Required action
Nothing outside the range is wanted. Repeat exactly the lines below from the one with "Select the UNION" through the one with "This screenshot has width=1122, height=903.".

[Data items]
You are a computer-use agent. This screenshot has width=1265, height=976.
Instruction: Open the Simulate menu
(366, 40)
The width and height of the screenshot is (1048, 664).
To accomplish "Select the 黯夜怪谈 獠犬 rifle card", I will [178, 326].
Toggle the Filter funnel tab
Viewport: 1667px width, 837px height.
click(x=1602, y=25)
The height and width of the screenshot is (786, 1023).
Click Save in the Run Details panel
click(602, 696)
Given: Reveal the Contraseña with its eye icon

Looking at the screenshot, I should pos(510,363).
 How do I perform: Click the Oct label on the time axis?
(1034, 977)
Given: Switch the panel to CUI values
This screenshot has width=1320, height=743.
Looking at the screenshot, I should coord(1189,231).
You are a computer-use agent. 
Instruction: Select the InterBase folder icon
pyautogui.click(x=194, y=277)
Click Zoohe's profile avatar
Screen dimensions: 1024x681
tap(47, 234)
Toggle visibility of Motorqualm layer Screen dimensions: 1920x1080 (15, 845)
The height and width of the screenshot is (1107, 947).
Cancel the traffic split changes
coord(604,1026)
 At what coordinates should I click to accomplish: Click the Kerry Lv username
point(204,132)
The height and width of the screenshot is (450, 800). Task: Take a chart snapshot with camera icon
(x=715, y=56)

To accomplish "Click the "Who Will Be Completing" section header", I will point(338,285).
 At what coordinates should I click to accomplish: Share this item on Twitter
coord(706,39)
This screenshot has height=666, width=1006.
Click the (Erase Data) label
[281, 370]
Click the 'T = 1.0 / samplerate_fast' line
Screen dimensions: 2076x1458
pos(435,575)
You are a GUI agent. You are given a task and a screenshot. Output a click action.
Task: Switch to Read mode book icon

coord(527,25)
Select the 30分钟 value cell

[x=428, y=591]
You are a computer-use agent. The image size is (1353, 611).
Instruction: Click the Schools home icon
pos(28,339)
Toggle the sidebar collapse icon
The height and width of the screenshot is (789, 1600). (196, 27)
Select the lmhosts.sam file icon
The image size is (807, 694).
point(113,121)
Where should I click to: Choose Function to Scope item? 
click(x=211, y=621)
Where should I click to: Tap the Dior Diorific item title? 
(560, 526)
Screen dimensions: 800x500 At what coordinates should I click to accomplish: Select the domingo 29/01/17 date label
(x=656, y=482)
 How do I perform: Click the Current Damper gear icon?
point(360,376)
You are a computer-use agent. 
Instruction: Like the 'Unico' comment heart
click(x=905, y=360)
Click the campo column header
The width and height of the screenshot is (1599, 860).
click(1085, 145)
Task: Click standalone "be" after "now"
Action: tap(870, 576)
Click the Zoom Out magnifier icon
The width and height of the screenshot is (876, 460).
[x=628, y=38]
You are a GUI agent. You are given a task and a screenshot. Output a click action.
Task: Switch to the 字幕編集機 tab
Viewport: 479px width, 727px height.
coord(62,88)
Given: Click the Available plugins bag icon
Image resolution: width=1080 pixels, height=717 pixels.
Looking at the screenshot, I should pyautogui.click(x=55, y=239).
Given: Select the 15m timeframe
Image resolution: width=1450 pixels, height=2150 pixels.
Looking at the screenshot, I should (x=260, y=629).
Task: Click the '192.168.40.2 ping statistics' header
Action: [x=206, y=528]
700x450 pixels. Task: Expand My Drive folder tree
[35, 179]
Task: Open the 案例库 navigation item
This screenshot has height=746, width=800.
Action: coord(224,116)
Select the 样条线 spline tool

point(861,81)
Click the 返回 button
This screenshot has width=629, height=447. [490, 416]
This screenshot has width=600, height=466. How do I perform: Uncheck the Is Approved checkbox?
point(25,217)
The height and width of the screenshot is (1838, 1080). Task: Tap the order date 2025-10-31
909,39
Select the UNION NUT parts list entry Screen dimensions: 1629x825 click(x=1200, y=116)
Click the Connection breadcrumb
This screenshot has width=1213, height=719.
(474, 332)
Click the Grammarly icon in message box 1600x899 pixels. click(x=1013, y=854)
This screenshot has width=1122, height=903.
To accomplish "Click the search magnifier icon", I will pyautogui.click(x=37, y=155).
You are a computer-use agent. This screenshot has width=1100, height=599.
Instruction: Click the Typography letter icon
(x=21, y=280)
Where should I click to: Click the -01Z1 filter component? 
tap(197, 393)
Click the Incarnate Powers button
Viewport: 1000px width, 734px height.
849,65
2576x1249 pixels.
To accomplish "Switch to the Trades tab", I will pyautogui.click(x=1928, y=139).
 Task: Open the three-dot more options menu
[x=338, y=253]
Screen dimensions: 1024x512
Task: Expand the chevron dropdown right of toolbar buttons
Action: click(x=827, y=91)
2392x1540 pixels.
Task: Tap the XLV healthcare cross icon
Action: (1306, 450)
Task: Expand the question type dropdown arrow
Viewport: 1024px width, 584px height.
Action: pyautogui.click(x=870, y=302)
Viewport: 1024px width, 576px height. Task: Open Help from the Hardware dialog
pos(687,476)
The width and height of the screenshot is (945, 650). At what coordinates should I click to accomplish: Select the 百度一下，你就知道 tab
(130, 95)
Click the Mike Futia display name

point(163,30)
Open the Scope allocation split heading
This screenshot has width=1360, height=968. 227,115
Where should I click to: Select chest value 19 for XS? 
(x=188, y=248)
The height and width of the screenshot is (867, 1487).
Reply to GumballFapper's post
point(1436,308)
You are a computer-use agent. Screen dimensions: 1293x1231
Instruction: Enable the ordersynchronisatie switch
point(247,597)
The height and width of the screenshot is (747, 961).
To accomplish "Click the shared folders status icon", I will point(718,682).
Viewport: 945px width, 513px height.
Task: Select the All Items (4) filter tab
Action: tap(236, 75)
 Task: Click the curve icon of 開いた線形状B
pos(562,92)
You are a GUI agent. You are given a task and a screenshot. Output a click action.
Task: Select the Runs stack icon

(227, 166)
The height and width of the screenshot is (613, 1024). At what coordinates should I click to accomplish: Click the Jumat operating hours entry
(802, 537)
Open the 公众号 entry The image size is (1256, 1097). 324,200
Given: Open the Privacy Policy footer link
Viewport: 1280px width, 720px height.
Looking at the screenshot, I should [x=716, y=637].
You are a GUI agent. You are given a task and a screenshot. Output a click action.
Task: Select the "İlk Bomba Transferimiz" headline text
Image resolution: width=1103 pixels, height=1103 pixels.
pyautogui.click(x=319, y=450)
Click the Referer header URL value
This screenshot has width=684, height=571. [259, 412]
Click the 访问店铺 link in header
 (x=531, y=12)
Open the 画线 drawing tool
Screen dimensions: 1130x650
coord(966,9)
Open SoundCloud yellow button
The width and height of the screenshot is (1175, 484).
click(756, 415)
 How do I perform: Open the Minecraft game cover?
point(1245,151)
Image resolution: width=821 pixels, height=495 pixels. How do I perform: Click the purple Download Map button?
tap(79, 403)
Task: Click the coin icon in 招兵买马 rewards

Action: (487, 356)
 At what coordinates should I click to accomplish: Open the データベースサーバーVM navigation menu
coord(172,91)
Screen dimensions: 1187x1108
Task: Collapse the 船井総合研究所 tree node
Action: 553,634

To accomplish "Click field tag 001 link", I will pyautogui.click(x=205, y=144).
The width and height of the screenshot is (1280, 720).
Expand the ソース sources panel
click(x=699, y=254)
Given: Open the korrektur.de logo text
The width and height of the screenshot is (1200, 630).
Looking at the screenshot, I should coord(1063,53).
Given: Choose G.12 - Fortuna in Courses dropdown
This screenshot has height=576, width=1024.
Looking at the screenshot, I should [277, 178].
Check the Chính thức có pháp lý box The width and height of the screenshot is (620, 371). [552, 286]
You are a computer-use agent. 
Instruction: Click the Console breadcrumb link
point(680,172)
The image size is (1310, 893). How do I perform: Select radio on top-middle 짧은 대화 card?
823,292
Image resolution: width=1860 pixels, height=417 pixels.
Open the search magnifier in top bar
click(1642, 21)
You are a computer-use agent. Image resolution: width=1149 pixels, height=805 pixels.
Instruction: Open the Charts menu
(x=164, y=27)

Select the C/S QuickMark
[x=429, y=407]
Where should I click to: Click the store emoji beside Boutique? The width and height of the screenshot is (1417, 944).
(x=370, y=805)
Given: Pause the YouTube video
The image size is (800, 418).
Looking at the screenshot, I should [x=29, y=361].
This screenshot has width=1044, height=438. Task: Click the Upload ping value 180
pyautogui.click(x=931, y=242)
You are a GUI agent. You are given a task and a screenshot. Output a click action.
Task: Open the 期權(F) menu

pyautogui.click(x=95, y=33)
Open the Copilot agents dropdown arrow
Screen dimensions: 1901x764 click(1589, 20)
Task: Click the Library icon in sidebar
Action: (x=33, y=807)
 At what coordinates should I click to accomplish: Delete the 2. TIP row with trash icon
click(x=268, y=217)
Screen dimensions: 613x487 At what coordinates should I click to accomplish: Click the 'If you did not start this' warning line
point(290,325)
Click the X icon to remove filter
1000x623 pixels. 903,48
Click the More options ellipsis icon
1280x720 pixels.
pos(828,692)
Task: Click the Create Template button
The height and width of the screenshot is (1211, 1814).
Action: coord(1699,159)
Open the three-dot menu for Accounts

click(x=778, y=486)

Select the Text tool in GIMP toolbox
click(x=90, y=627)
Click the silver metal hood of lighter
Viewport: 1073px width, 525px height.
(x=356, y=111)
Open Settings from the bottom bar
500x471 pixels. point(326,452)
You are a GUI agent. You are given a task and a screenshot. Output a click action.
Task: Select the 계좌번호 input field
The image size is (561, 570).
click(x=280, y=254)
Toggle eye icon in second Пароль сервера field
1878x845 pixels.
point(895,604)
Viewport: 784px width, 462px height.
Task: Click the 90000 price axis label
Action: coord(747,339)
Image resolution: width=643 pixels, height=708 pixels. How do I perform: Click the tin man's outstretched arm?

Response to the exercise
Select the UNION NUT parts list entry Screen dimensions: 1629x825 click(x=1200, y=116)
Click the Connection breadcrumb
This screenshot has width=1213, height=719.
(474, 332)
Click the Grammarly icon in message box 1600x899 pixels. click(x=1013, y=854)
This screenshot has width=1122, height=903.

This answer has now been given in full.